Os homens e mulheres participavam do Framingham Heart Study, uma iniciativa de pesquisa federal que, há vários anos, exige testes físicos e cognitivos regulares. Como parte da iniciativa, eles foram submetidos a um teste escrito antes que qualquer um deles desenvolvesse AlzheimerNele pede-se que os participantes descrevam o desenho de um menino que está em pé em cima de um banquinho pouco seguro procurando um jarro de biscoitos em uma prateleira alta enquanto uma mulher, de costas para ele, está desatenta, preocupada com uma pia que transborda.

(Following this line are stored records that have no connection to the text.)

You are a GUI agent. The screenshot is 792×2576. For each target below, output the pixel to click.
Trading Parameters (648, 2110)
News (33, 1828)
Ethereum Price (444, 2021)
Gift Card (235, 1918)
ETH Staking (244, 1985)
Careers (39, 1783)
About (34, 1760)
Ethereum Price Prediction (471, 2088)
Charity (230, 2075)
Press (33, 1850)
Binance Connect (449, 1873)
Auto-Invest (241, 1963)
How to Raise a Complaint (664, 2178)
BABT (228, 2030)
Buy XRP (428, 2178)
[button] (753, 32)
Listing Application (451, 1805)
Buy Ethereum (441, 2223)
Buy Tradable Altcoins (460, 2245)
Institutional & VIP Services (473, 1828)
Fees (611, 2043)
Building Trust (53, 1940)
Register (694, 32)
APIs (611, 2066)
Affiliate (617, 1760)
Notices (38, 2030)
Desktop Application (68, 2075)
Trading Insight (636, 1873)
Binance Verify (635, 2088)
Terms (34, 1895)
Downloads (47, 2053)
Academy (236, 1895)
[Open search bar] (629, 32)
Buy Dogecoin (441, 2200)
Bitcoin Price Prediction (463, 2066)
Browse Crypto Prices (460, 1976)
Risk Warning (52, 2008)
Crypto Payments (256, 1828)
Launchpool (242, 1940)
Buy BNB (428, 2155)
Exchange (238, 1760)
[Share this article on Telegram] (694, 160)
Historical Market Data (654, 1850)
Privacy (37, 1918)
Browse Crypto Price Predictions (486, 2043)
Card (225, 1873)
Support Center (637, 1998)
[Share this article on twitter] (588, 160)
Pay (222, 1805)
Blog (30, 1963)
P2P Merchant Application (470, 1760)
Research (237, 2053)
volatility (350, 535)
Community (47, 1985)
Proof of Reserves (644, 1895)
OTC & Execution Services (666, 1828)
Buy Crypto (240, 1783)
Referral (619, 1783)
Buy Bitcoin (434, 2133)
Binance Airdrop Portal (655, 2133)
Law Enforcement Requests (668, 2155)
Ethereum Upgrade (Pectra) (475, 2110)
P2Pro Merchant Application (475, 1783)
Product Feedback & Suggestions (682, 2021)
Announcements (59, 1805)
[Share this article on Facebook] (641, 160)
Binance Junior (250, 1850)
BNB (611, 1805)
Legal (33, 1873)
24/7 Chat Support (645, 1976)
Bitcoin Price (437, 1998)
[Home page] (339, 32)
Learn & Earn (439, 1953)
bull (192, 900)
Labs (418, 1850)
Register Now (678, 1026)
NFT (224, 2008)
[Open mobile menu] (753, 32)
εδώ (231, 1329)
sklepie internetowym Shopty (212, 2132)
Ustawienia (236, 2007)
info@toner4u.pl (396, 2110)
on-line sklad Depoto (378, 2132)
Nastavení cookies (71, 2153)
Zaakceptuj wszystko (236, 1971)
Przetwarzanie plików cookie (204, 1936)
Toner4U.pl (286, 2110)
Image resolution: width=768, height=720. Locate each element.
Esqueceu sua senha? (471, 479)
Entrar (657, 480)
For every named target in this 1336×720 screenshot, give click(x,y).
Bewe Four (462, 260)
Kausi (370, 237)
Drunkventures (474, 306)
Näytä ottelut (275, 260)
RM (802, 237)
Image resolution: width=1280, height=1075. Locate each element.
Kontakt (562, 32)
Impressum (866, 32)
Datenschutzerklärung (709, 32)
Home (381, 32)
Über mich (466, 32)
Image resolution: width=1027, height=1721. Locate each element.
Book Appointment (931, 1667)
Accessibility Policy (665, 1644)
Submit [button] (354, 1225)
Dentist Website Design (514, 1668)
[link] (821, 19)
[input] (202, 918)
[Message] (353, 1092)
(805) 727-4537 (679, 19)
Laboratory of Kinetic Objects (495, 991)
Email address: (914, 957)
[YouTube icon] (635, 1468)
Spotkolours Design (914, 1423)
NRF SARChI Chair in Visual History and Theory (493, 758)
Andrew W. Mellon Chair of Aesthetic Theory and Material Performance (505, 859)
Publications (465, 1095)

Os pesquisadores examinaram o emprego das palavras pelos participantes com um programa de inteligência artificial que procurava diferenças sutis na linguagem. Ele identificou um grupo de candidatos mais repetitivos em seu uso da linguagem em uma época anterior quando todos eles eram normais do ponto de vista cognitivo. Estes sujeitos também cometeram erros, como erros ortográficos ou o uso inapropriado da letra maiúsculas, e usaram uma linguagem telegráfica, o que significa uma linguagem que tem uma estrutura gramatical simples que carece de sujeitos e de palavras como “o”, “é” e “são”.

Foram os integrantes do grupo que desenvolveram o mal de Alzheimer.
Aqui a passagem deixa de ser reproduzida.